Here’s the main difference between the two: an Enduro is built with speed in mind and is not as powerful as a dirt bike. The dirt bike makes up in strength what it lacks in speed, and is better on rocky, hilly terrain. The main thing to remember is that riding a dirt bike or an Enduro on the streets is illegal. Your bikes have to be street registered, and must be fitted with a horn, mirrors, lights, and any other requirement.
Best for: Off roading, uneven terrain
Ideally avoid: Riding these bikes on the street
5. Sports Bike
Sports bikes are built with the intention of taking performance from the workshop to the tarmac. Everything about the build of a sports bike will boil down to efficiency and performance. They are not ergonomic for an everyday joyride. For one, the rider’s position is lean, with high seats, rear-set-footpegs and low handlebars ensuring the rider leans forward to cut through the wind better.
They usually boast higher torque and horsepower than the other types of bikes. The use of lightweight materials like aluminium and carbon fiber ensure there is as little drag as possible. Sports bikes are designed and built with three things in mind – speed, performance and cornering.
Best for: Sports racing
Ideally avoid: Long distances or joyriding on the streets
6. Touring Bike
This one’s for those who find their peace on long road trips, covering miles under their bikes. A touring bike is perfect for long touring trips, and comes equipped with loads of features. For one, it is one of the most ergonomic bikes for long distances. Rear-set handlebars and forward-set footpegs, and sometimes even a backrest, ensure the rider is at his most comfortable. A broad windshield ensures the wind isn’t breaking in your face. It boasts luggage capacity that suffices enough for two people.
Naturally all of this makes it a heavy bike that handles well under an experienced rider. They often come equipped with a range of toys; heated handlebars, GPS navigation, satellite radios – these features rival most other motorbikes. It sure is a tempting buy, but can only truly be appreciated by the long-distance riders who can value it the most.

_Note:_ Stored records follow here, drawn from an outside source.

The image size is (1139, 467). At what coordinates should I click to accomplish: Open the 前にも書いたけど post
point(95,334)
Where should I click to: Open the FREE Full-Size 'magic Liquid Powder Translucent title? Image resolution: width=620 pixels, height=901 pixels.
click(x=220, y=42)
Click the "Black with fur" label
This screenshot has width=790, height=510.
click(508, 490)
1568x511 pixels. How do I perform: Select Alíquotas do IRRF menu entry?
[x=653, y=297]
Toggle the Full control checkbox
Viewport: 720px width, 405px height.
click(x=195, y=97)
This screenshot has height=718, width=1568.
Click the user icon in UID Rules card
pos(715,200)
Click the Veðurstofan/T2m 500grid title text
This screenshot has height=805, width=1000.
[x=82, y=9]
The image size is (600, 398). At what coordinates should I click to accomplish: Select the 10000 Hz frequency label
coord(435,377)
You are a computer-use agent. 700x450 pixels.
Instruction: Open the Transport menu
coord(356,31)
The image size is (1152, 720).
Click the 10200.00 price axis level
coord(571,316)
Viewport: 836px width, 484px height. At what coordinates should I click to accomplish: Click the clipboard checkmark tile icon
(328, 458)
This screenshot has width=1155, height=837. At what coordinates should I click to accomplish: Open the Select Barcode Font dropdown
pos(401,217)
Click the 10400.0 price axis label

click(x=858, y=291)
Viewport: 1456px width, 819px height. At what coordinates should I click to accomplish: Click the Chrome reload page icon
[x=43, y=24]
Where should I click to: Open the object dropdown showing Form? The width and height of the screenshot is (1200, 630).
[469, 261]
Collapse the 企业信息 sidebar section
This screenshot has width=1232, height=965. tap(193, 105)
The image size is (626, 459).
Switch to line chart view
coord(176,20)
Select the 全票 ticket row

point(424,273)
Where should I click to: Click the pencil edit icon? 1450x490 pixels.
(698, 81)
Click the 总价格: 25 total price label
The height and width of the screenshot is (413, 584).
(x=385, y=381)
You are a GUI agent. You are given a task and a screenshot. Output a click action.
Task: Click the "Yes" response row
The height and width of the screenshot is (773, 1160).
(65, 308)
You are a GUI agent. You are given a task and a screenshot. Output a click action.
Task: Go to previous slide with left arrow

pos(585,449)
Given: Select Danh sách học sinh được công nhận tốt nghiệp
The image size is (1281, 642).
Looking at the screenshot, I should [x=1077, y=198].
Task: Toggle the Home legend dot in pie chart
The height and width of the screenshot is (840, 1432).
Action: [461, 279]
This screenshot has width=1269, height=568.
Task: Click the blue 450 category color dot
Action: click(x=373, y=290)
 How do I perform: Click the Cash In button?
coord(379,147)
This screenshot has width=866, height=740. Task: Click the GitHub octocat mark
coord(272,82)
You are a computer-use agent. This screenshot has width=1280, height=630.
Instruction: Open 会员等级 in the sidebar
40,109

Best for: Long distances and road trips on tarmac
Ideally avoid: Off-roading and rocky, uneven terrain
This bike featuring the feet-forward, upright-body riding position have been featured in several US films. In fact, their ease of swallowing miles on the road have made them a common feature among those who travel long distances in the States. Focusing more on torque than speed, cruisers aren’t about how quickly you can go from 0 to 60. They have epitomized the style of ‘cruising’ around on your bike for a joyride, and have an unmistakable ‘cool and undisturbed’ air about them.
Best for: Joyriding and long distances on the streets
Ideally avoid: Rough and uneven terrain, off-roading.
Knowing the kind of motorcycle to rent is especially important, as the bike will determine how far you can go and how smooth your trip will be. Just like this article, we can help you with other details about renting bikes. Don’t let your inhibitions stop you; you and the bike are one and armed with this knowledge, you can go off on weekend adventures across the country.